> [Task details]:
Locate each line in the rows below that contains the string "screenshot", and copy those lines out in full.

> [Data entries]:
■ ■ ■ ■

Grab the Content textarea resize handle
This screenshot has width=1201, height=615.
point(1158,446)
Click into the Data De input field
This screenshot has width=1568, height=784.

■ ■ ■ ■

> [Answer to the exercise]:
This screenshot has width=1201, height=615.
This screenshot has width=1568, height=784.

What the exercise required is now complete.